好調な企業業績と中東情勢の沈静化が相場を後押しした。AI業界の主要サプライヤーである台湾積体電路製造(TSMC)は58%の四半期増益を発表。これまでに決算を発表したS&P 500種株価指数の構成企業の84%がアナリスト予想を上回った。前日の取引では、ナスダック総合指数が1.6%上昇した一方、ダウ工業株30種平均は小幅に下落し、市場の主導権が限定的であることを浮き彫りにした。

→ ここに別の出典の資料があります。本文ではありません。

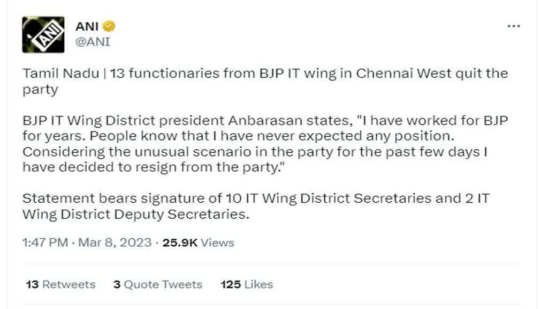Open the @ANI profile handle

pyautogui.click(x=93, y=40)
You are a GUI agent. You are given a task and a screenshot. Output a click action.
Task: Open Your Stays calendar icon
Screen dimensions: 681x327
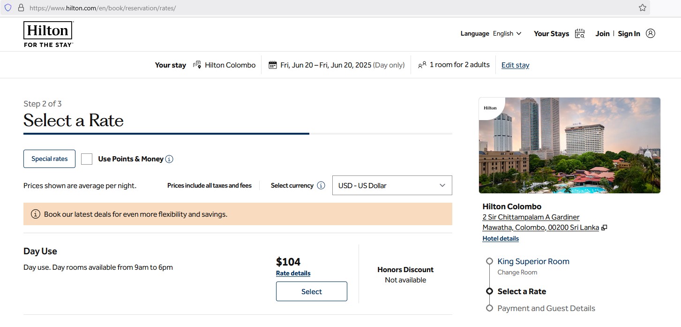pyautogui.click(x=580, y=33)
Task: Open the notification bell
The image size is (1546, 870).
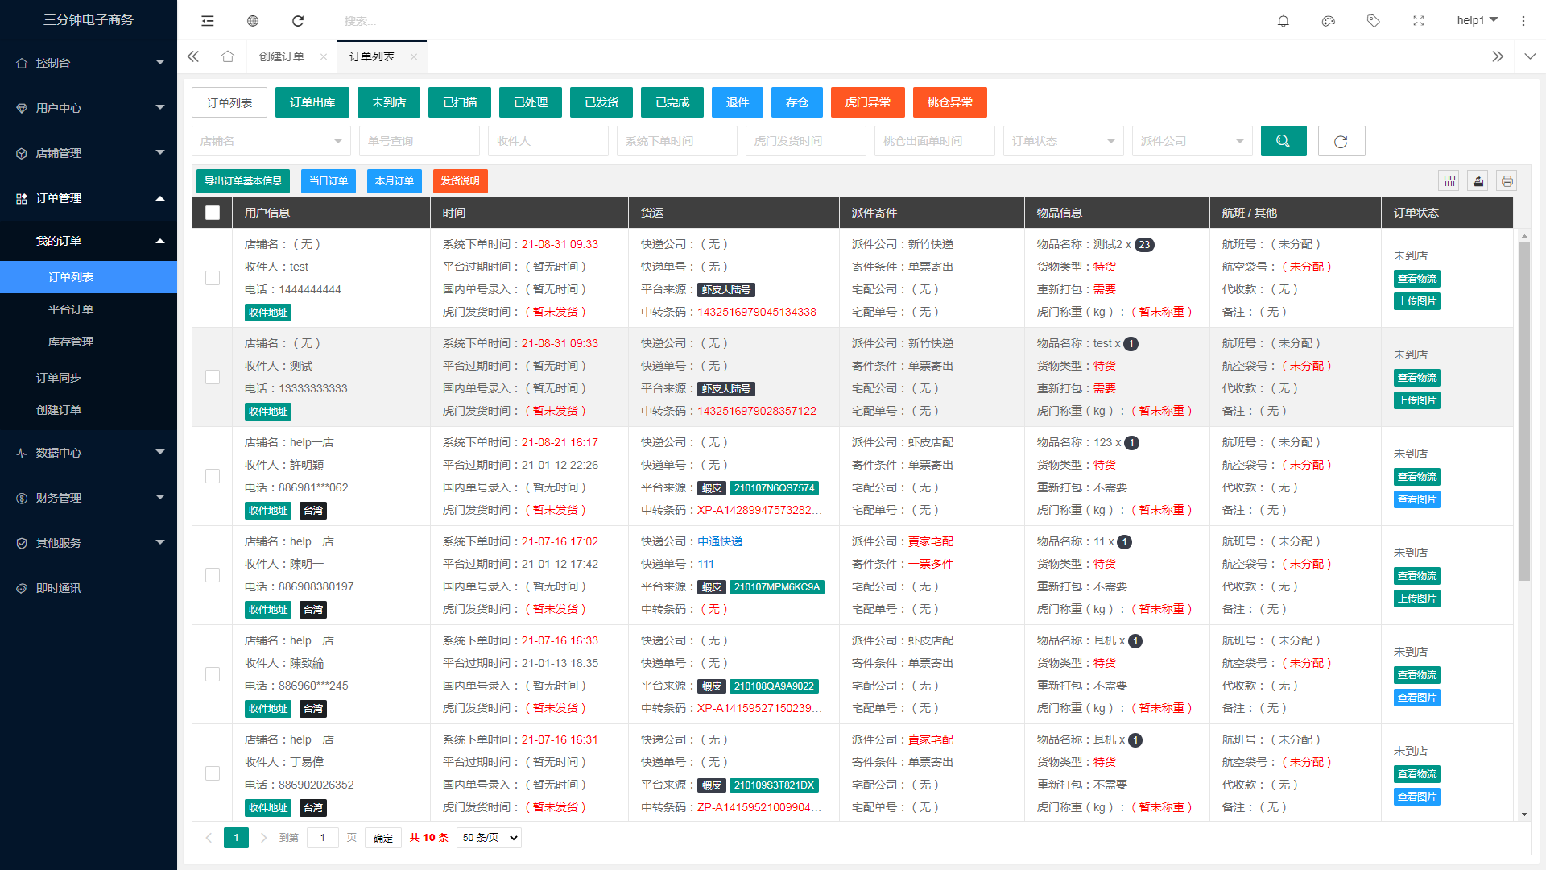Action: (1284, 21)
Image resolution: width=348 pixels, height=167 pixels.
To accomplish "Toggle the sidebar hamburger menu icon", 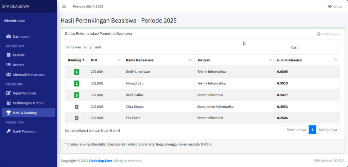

こうした動きは、投資家が明確な収益モメンタムを持つ企業、特にAIインフラの構築に関連する企業を優先していることを示唆している。広発証券の最近のリポートによると、AI中心の企業の2026年収益予想の上方修正が、ナスダックや日本の日経平均株価、その他のアジア市場の上昇の裏付けとなっている。こうしたファンダメンタルズ重視の姿勢は、1999年のドットコム・ブーム時と同様、今のところインフレや金利に対する懸念を打ち消している。
市場の回復力は、投資家が複雑なマクロ経済環境と好調な企業利益を天秤にかける中で発揮されている。米国の景気後退の可能性や連邦準備制度の政策の先行きに対する懸念は根強いものの、AIセクターの例外的な成長が強力な対抗材料となっている。
シタデル・セキュリティーズの株式・株式デリバティブ戦略責任者、スコット・ラブナー氏は「決算シーズンの真っ只中に移行するにつれ、焦点は再びファンダメンタルズに戻っており、より個別銘柄主導の環境が定着し始めている」と述べた。
この利益主導の強さは一地域にとどまらない。アジアでは、日本、韓国、台湾の指数が、世界の半導体サプライチェーンにおける重要な役割を背景に、いずれも最高値を更新、あるいは最高値に迫っている。サムスン電子やSKハイニックスなどの企業は、エヌビディアやブロードコムといったAIリーダーとともに需要の増加を目の当たりにしている。バンク・オブ・アメリカは最近、2026年の半導体市場予測を1.3兆ドルに引き上げ、同セクターへの投資加速を強調した。
地政学的緊張の緩和により不確実性が払拭され、成長資産への資金回帰が可能になった。ドル指数は9営業日連続の下げを経て横ばいとなった一方、北海ブレント原油はリスクプレミアムの低下を市場が織り込む中で1バレル=95ドル前後で推移した。
本記事は情報提供のみを目的としており、投資勧誘を意図したものではありません。